映画『ここに泉あり』(監督・今井正、主演・岸恵子)に、作曲家の山田耕筰氏(右)らと出演した際の1枚

嫌なことには「ノー」と意志表示

 わたしの「人の言うことは聞かない」「『個』の意志を貫く」というスタイルは、筋金入りです。もちろん、「その通りだな」と思うことにはちゃーんと従いますし、ルールを破ろうと思って生きているわけでもありません。

 でも、無理に、嫌なことをしようとすると、からだが「ノー、ノー」と言い出します。そうそう、ベルリン(ドイツ)での出来事です。信号が青になったので、横断歩道を渡り始めたのですが、片道四車線もある大きな道路で、中央分離帯のところで、信号が変わってしまった。

 仕方なく、車がビュンビュン行き交う道路の真ん中で、次に信号が変わるのをじっと待っていました。渡りきると、どこにいたのか、警官がツカツカと近づいてきました。わたしのところに来るやいなや、威嚇するような声で、「なぜ中央分離帯にいたんだ」「なぜ渡れもしないのに行こうとしたんだ」とまくしたてます。

 どうしたかって? もちろん、わたしは負けていません「普通の速度で歩いていたのに、青信号で渡りきれないというのは、この距離に問題があるんじゃないですか」

 そもそも、途中で渡れなくなるような信号の時間設定がおかしい。ルールを破ったというなら、そのルールがおかしい。わたしが間違っているのではなく、規則が間違っているのだと、大声で反論しました。

 規則に厳格で知られるいかめしいドイツの警官も、これにはタジタジとなっていたようです。「次から気をつけるように」とだけ言うと、あさっての方向に歩き去ってしまいました。

「正義」といったって、ひとつではないのです。「常識」も国や文化によって違います。だからわたしは、世界のどこにいても負けません。……あのときの警官、まだお元気なら、いまごろ苦笑しているわね。
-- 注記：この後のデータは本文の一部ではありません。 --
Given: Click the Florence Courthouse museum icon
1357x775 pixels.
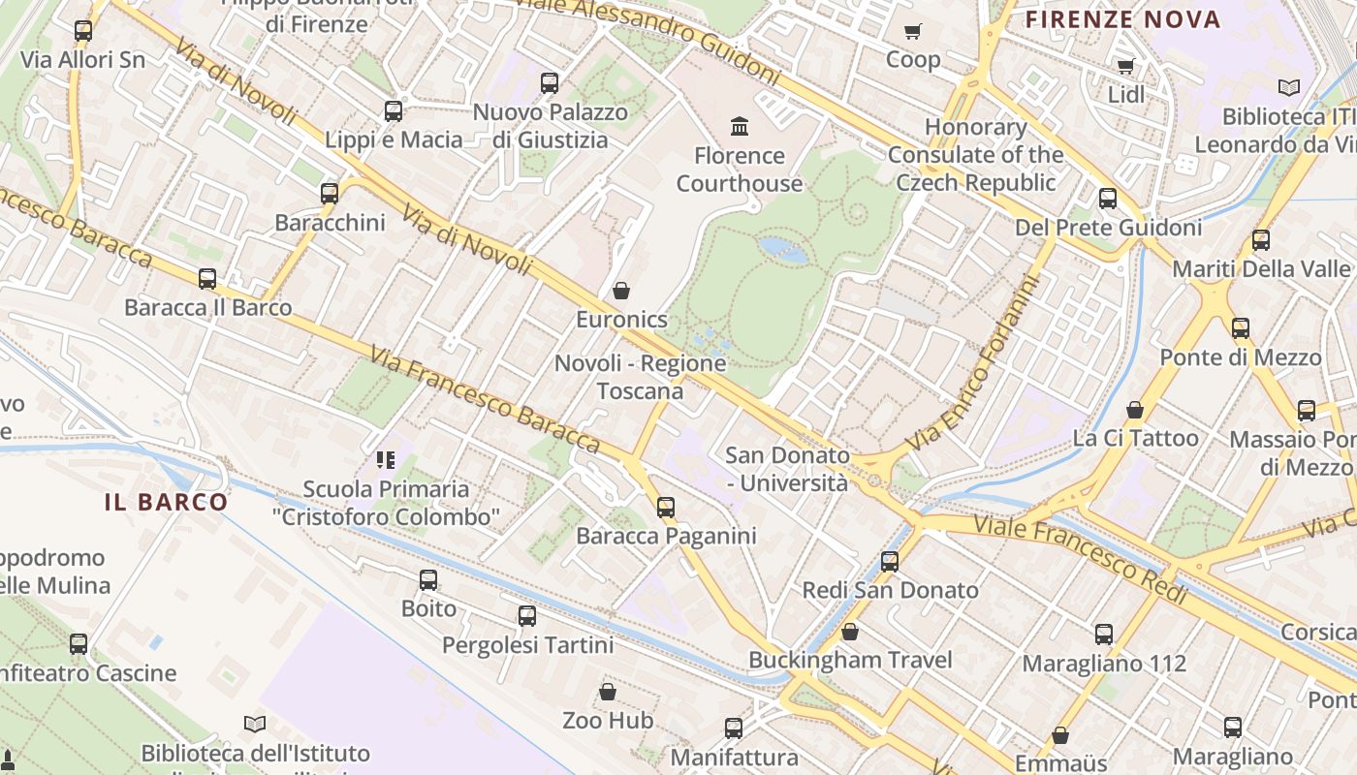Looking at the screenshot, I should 741,126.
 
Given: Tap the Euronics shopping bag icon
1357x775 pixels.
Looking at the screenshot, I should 621,291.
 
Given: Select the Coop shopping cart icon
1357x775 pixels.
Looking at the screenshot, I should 912,32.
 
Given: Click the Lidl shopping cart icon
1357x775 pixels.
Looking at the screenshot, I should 1125,67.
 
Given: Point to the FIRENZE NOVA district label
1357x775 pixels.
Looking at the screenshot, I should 1123,18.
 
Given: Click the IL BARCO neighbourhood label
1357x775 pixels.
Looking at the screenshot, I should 166,502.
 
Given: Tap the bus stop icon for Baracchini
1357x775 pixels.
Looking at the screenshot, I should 330,193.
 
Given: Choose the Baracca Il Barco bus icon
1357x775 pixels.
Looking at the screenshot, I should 207,279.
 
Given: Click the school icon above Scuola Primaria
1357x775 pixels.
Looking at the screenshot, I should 386,460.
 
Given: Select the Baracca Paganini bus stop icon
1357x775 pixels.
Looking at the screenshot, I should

 ドイツで感心したことがあります。レストランでのことです。家族連れが近くのテーブルにいました。メニューを決めるときに、まだ10歳にも満たない子どもが「ぼくは何でもいい」と口にしたら、父親がたいそうな剣幕で叱ったのです。

「おまえに意志はないのか!」

 これには驚かされました。ドイツでは、自分の考えを持つことを、幼いころから叩き込んでいるのです。日本との考え方の違いを実感しました。「信号事件」も、きっとわたしがきちんと「意志」を表示したのが良かったのね。そういうことにして頂戴。
 
 このときのドイツのお父さんじゃありませんが、人間関係でも、「自分の意志」をきちんと口にすることが大事だと、しみじみ思います。嫌なことは「ノー」、間違っていると思うことにも「ノー」。そうでなければ、わたしはわたしでなくなってしまいます。

【プロフィール】
室井摩耶子(むろい・まやこ):1921年、東京生まれ。6歳でピアノを始め、東京音楽学校(現・東京藝術大学)を首席で卒業。1945年、ソリストデビュー。1956年に独ベルリン音楽大学に留学し、海外を拠点に13か国でリサイタルを開催。61歳で帰国後は、国内を中心に演奏活動を続けている。国内で現役最高齢のピアニストとして、大手メディアへの出演も多数。新著『マヤコ一〇一歳 元気な心とからだを保つコツ』が発売即重版となり、話題に。